頭ごなしに叱っちゃダメ! ADHDの子どもを“鬱”にしない接し方

【ママからのご相談】
小学2年生の男子のママです。先日病院で検査を受けて、息子が発達障害のADHDだと診断されました。ADHDについての本を読むと、親の接し方によっては鬱といった状態になりやすいとも知りました。子どもが鬱にならず、自分の良さを発揮するには親としてどのようなことに気をつけたらよいでしょうか?

a 子どものツラさを分かってあげることが大切です。

ご相談ありがとうございます。
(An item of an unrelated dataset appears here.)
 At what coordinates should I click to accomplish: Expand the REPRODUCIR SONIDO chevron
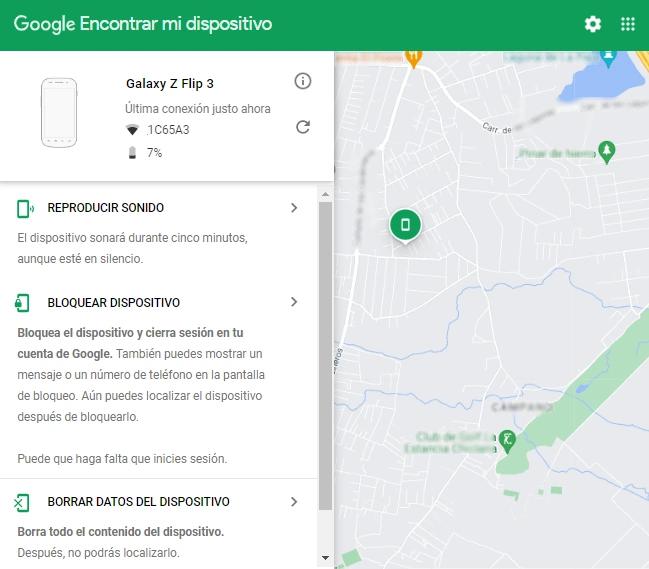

ママライターの馬場じむこです。

お子さんがADHDで、接し方によってはお子さんが鬱になりやすいとあれば、親としてどうしたらよいか気がかりですよね。

今回、このご相談に対して、発達に“かたより”がある子のための出張スクール『クエスト・スクール』代表であり、ADHD当事者でもある、高橋優さんのお話を参考に進めていきます。

150617baba

あなたはすばらしい母親です

お子さんがADHDだと診断されたとのこと、びっくりしましたね。大変でしたね。

そんなツラい状況の中で、子どもを鬱状態にさせず、良いところを伸ばしていくためには何をすればいいかを考えているあなたはとても素晴らしい母親です。自信を持ってくださいね!

発達障害はそんなに悪いことばかりではない

まず、発達障害はそんなに悪いことばかりではありません。ADHDやアスペルガーといった発達障害は、人より苦手なこともあるけど、得意なこともあります。ちょっと性能が極端なのが特徴です。

発達障害の人はレーシングカー

普通の人が、“乗りやすい乗用車”だとしたら、発達障害の人は、“繊細なレーシングカー”みたいな感じです。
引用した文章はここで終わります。